Announcement: TUH EEG Seizure v1.5.1

244 views
Skip to first unread message

Joseph Picone

unread,
Apr 5, 2020, 9:53:10 PM4/5/20
to nedc_tuh_eeg, nedc...@googlegroups.com
v1.5.1 of the TUH EEG Seizure Detection (TUSZ) Corpus is now available.
A summary of the corpus and details about the annotations can be found here:

https://www.isip.piconepress.com/projects/tuh_eeg/downloads/tuh_eeg_seizure/v1.5.1/_AAREADME.txt

https://www.isip.piconepress.com/projects/tuh_eeg/downloads/tuh_eeg_seizure/v1.5.1/_DOCS/seizures_v33r.xlsx

In this release, we have carefully checked the accuracy of the dev and
eval annotations. Within a couple of months we will release v1.6.0 which
will include revised training data annotations following the same
process we used for v1.5.1.

As always, feel free to email any questions you might have to
he...@nedcdata.org.

If you have previously downloaded v1.5.1 using rsync, please go ahead
and update your copy by running rysnc again.

Best regards,

Joe Picone

P.S. The edf files and summary files released on April 1 have not
changed. We simply updated some documentation related to the corpus.

Joseph Picone

unread,
Apr 5, 2020, 11:52:02 PM4/5/20
to nedc_tuh_eeg, nedc...@googlegroups.com
We have also made available our 26-dim linear frequency cepstral
coefficient (LFCC) feature vectors. These features are described in this
paper:

Harati, A., Golmohammadi, M., Lopez, S., Obeid, I.
and Picone, J. (2015). Improved EEG Event
Classification Using Differential Energy. Proceedings
of the IEEE Signal Processing in Medicine and Biology
Symposium (pp. 1-4). Philadelphia, Pennsylvania, USA.


https://www.isip.piconepress.com/publications/conference_proceedings/2015/ieee_spmb/denergy/paper_v04.docx

A description of how the features are stored is attached below.

To acquire these files, just re-run rsync:

rsync -auxvL
nedc_t...@www.isip.piconepress.com:~/data/tuh_eeg_seizure/v1.5.1 .

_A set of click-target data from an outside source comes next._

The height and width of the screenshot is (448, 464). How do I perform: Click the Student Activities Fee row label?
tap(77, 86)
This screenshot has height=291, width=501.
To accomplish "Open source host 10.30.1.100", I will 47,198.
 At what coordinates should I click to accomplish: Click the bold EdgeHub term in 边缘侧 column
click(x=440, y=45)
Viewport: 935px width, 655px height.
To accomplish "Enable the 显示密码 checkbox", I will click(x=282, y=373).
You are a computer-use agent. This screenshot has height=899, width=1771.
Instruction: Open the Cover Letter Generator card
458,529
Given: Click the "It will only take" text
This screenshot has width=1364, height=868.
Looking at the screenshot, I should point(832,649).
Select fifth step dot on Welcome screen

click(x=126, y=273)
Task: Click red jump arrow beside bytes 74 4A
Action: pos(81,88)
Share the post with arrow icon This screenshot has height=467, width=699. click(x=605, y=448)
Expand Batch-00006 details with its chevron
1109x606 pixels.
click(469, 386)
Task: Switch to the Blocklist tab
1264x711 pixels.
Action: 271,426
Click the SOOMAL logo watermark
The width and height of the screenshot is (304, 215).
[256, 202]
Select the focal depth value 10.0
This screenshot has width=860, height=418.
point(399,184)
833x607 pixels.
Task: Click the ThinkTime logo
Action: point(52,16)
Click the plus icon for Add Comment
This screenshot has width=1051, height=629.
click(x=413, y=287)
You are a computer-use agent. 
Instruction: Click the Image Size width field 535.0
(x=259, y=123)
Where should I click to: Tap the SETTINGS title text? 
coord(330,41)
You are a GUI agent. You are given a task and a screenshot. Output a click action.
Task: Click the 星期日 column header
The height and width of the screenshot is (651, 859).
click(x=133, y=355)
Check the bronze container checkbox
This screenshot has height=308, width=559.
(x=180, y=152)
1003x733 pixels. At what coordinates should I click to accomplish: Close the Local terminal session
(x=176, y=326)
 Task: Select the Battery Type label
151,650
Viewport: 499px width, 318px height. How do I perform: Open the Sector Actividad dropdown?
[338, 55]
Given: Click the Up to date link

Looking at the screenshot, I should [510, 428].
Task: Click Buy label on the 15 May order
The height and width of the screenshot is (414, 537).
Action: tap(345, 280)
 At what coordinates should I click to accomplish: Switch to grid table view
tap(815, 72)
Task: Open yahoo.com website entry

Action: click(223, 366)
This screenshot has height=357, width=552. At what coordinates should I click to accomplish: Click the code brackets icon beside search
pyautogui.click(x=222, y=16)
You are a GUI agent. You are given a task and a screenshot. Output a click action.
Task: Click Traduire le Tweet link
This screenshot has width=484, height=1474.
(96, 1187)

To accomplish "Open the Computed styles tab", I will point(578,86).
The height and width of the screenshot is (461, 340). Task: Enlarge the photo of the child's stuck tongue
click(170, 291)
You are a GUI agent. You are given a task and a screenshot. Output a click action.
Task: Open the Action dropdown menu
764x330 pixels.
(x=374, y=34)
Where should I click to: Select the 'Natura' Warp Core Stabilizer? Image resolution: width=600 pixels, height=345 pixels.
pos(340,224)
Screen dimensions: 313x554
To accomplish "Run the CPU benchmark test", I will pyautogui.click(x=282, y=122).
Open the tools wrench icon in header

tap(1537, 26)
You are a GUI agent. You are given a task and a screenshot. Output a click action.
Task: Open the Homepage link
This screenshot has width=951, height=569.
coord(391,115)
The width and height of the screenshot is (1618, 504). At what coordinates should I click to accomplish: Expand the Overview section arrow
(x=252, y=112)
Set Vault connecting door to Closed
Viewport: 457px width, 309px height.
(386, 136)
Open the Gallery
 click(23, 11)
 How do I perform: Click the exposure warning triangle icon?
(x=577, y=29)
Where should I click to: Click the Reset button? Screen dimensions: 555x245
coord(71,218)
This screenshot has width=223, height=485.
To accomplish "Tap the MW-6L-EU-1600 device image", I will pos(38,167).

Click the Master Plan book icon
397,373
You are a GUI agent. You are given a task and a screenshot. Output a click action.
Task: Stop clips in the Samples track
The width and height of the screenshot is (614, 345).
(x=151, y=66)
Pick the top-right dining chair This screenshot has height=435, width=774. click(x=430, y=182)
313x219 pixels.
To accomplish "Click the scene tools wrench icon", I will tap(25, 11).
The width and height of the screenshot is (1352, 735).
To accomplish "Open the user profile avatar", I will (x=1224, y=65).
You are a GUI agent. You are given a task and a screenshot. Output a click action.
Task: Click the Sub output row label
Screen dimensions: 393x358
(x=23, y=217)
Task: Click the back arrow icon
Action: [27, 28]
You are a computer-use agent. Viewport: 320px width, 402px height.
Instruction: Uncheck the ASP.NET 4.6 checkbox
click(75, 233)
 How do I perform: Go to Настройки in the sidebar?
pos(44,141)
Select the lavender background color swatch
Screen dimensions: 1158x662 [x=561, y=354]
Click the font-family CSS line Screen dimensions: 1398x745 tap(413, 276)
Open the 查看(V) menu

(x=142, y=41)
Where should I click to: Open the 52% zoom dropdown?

You will see a new directory named "feats":

nedc_001_[1]: p
/home/nedc_tuh_eeg/home/nedc_tuh_eeg/data/tuh_eeg_seizure/v1.5.1
nedc_001_[1]: d
total 79
drwxrwxr-x 5 picone isip 7 Apr 5 23:14 ./
drwxrwxr-x 6 root 1001 6 Mar 29 03:01 ../
-rw-r--r-- 1 picone isip 9678 Mar 31 15:47 _AAREADME.txt
drwxrwxr-x 2 picone isip 10 Apr 5 18:44 _DOCS/
-r--r--r-- 1 picone isip 1868 Mar 29 18:23 _INSTRUCTIONS.txt
drwxrwxr-x 4 picone isip 4 Apr 5 20:23 edf/
drwxrwxr-x 4 picone isip 4 Apr 5 23:14 feats/

that contains the features stored in the same directory structure as the
edf files.

As always, let us know if you have questions.

-Joe

==========
The features are stored in binary data files which contain this information:

// (1) number of rows (number of channels) (4-byte int)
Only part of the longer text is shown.